__Task data__.

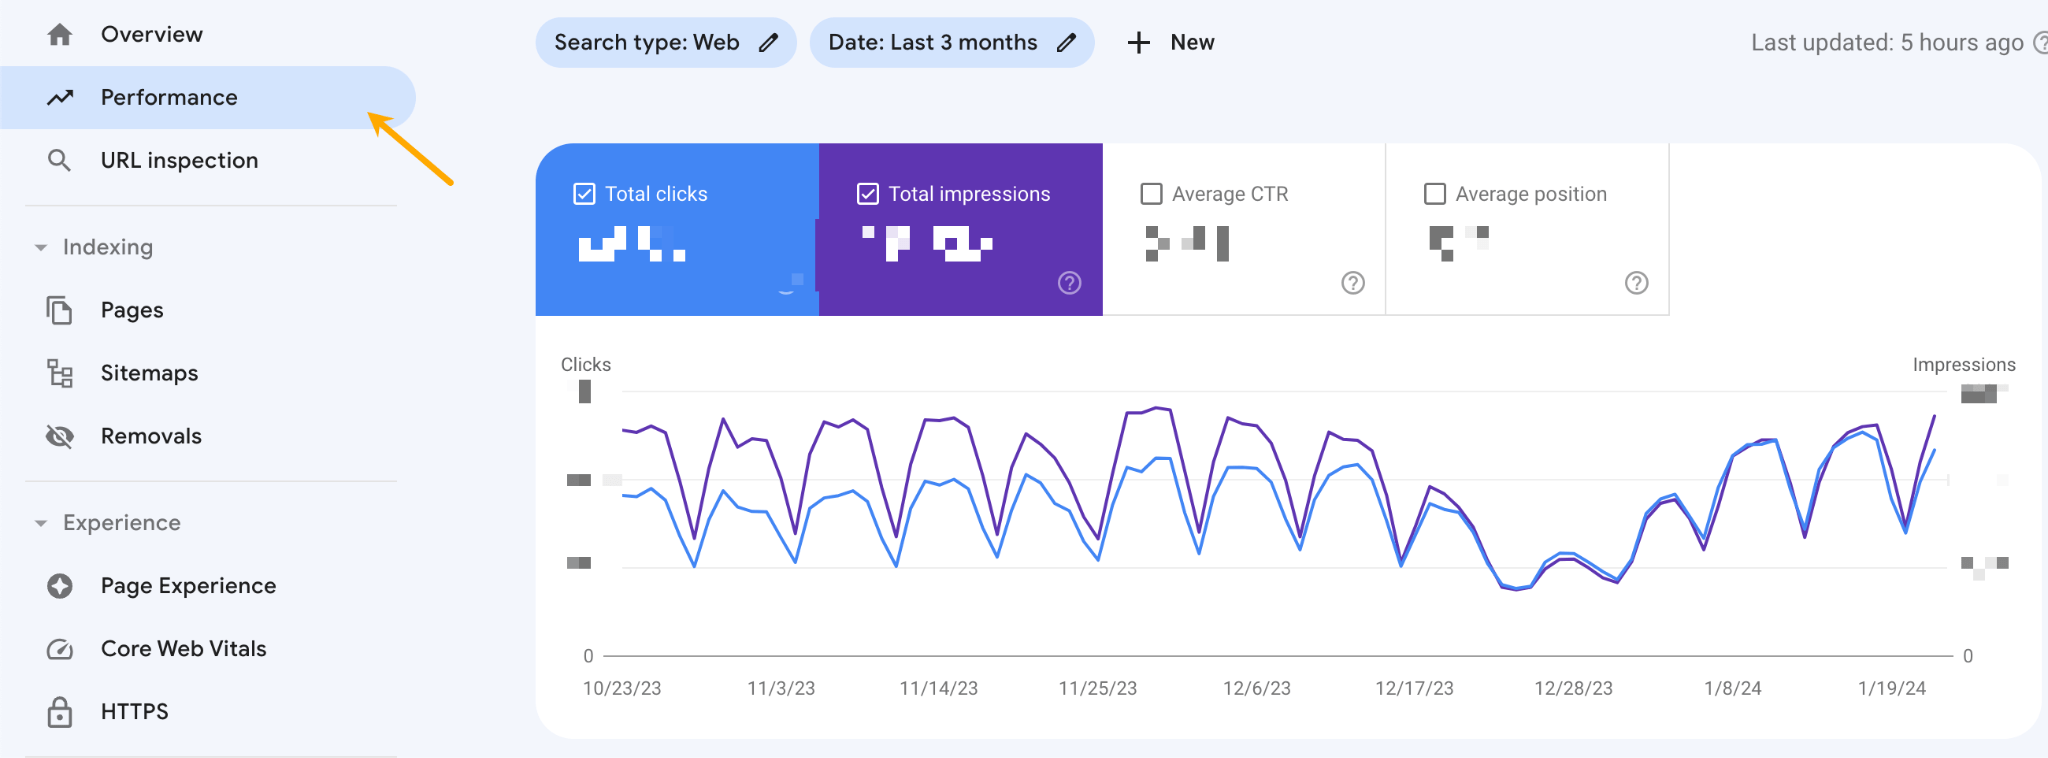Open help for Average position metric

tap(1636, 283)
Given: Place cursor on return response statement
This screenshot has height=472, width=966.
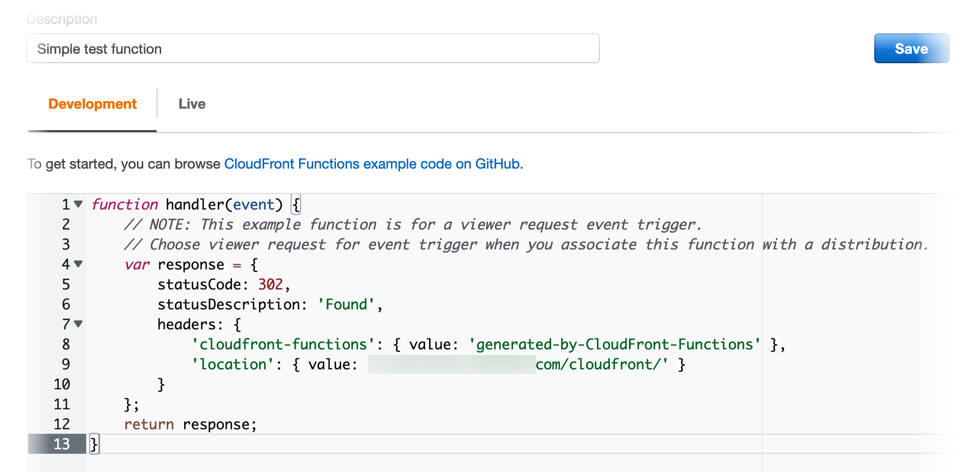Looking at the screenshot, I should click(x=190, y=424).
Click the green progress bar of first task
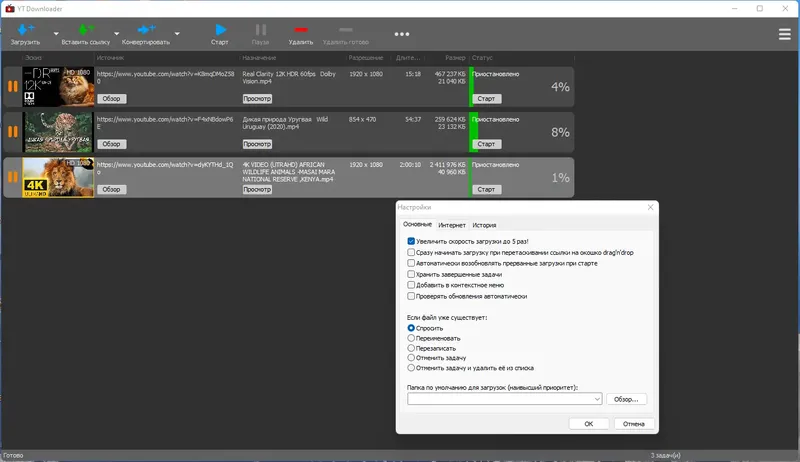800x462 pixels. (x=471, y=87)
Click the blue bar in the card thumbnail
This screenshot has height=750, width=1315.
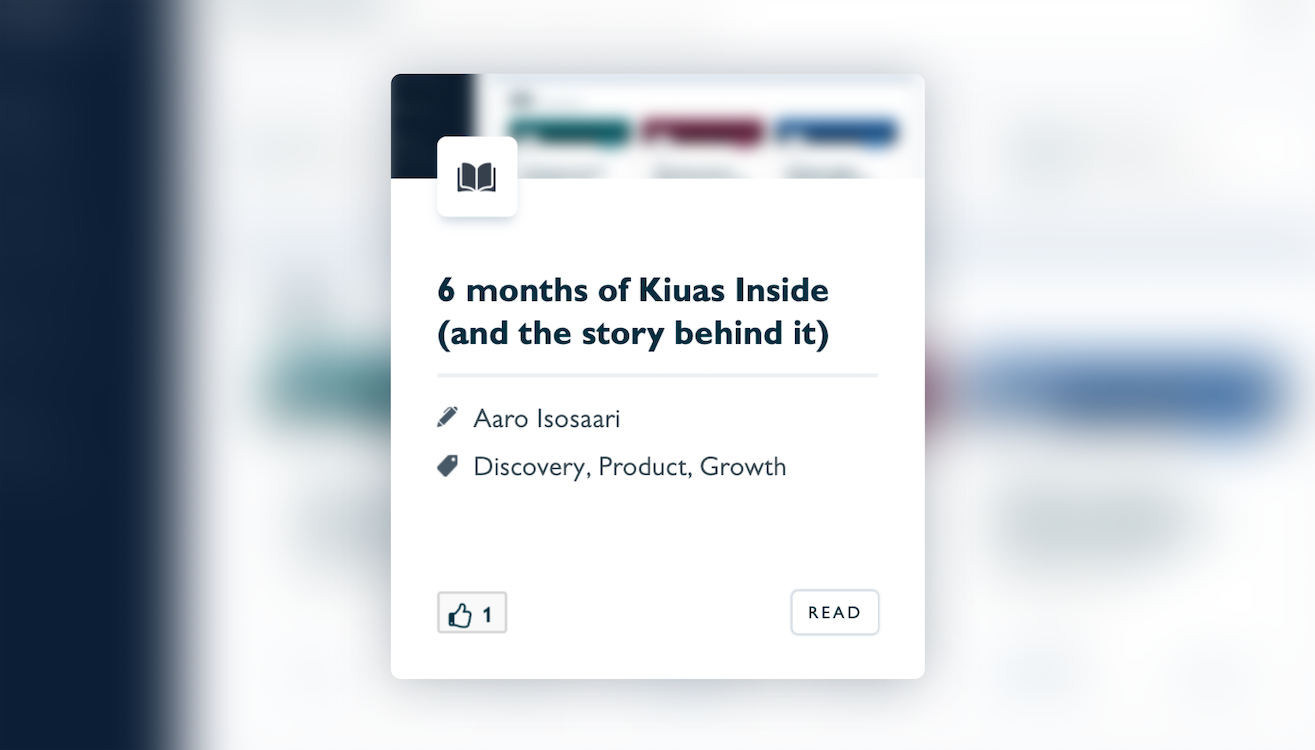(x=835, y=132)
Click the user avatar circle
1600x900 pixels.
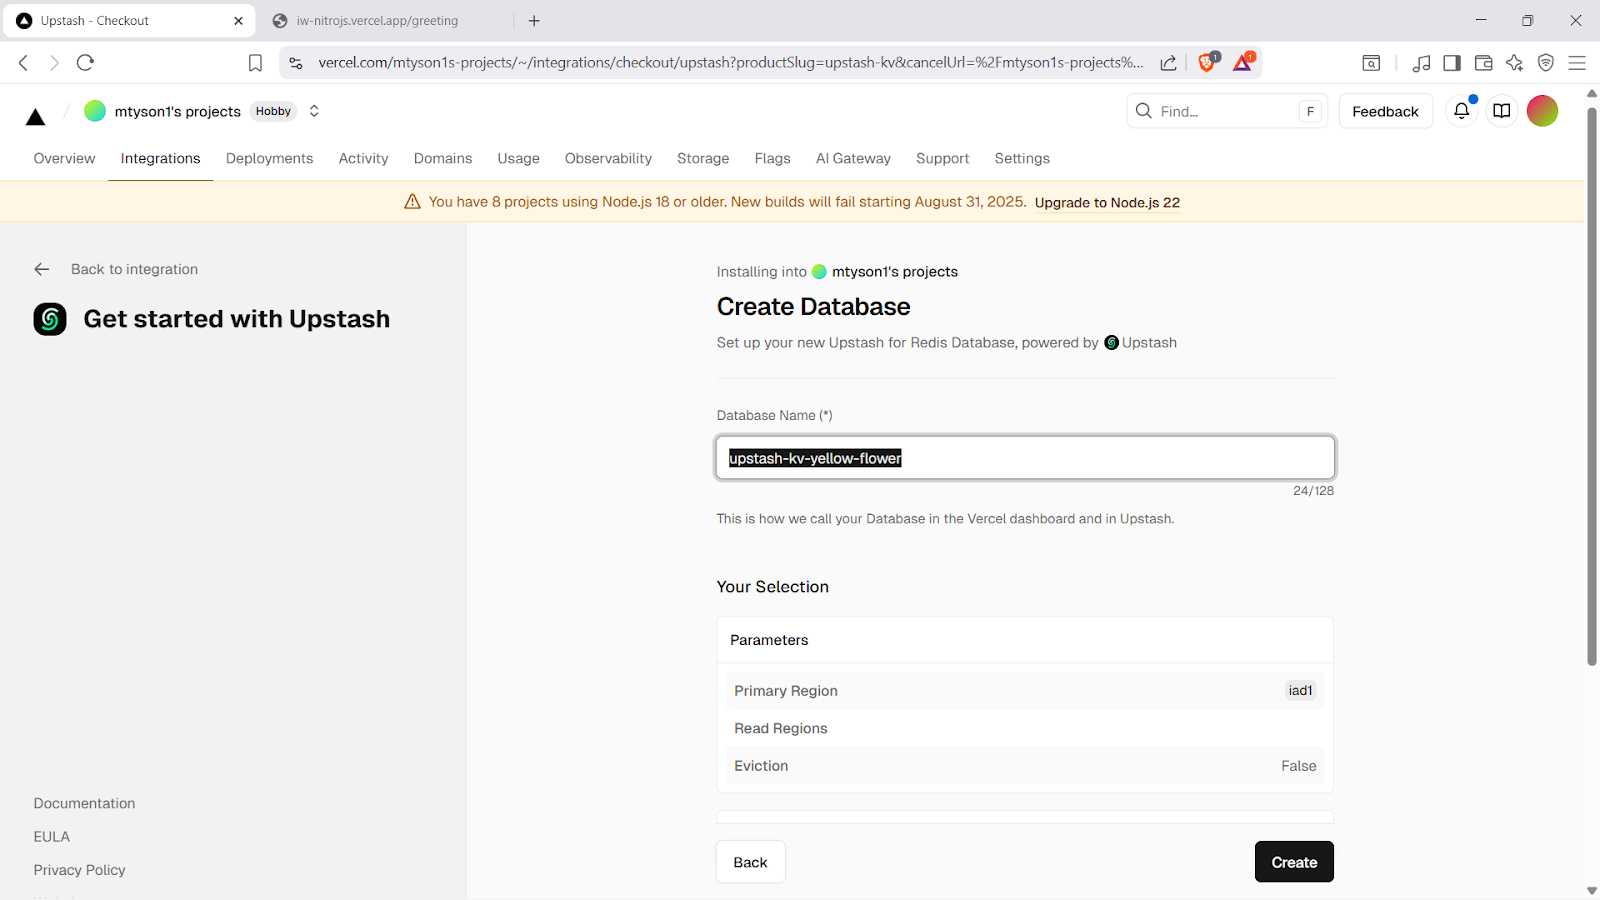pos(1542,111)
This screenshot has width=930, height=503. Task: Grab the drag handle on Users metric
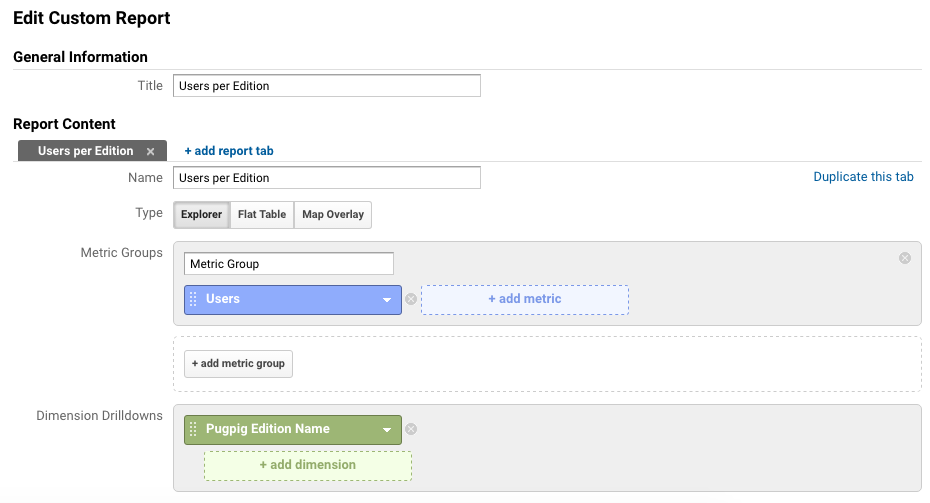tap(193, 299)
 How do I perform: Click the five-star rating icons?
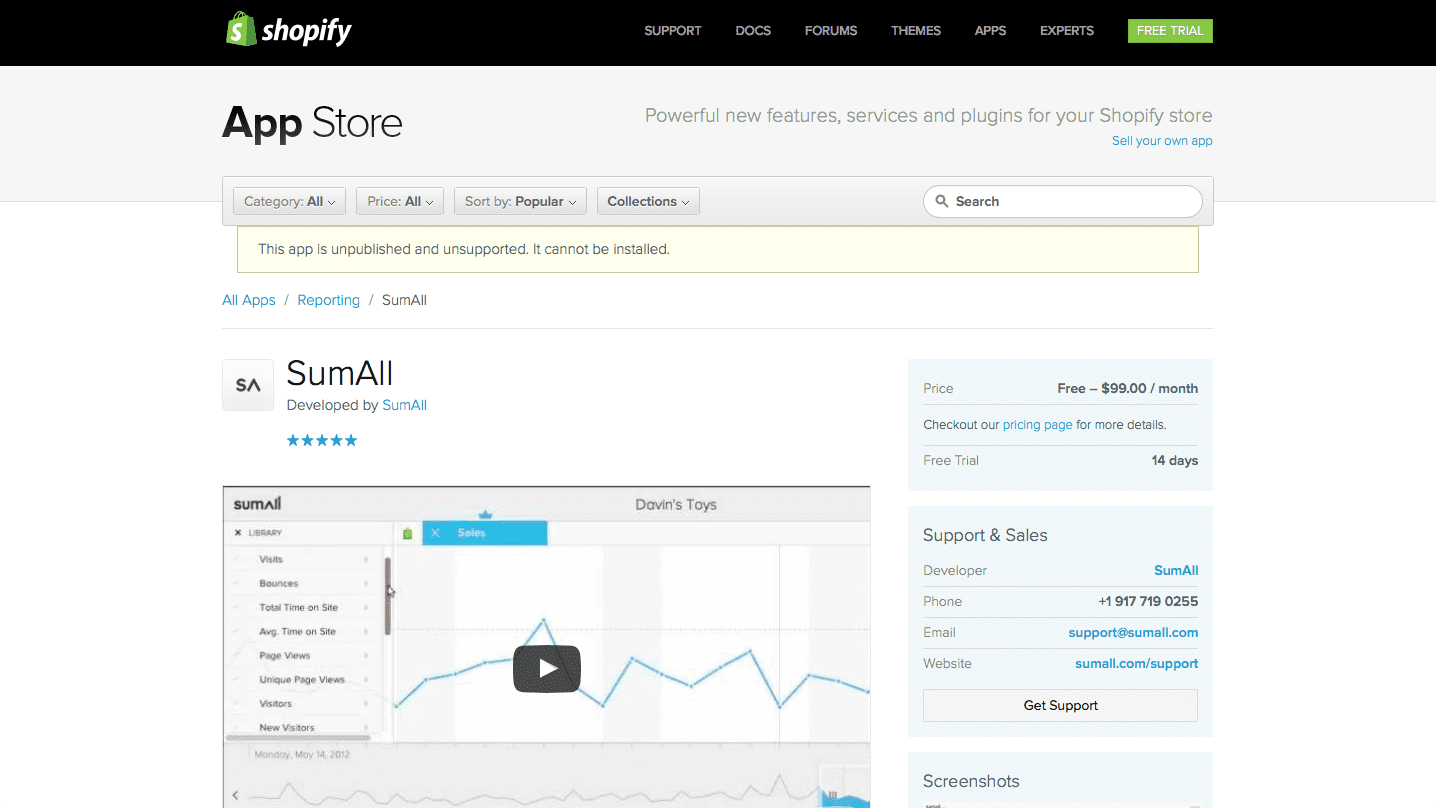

__Aim of the exercise__. Only the lines from the one that holds "This screenshot has height=472, width=966." through the final line of the material should be reproduced, word for word, with the pictures omitted.

__Solution to the exercise__.
This screenshot has height=472, width=966.
Looking at the screenshot, I should click(x=190, y=424).
Click the green progress bar of first task
800x462 pixels. (x=471, y=87)
Click the blue bar in the card thumbnail
This screenshot has height=750, width=1315.
(x=835, y=132)
Click the user avatar circle
1600x900 pixels.
pos(1542,111)
This screenshot has width=930, height=503. Task: Grab the drag handle on Users metric
tap(193, 299)
 How do I perform: Click the five-star rating icons?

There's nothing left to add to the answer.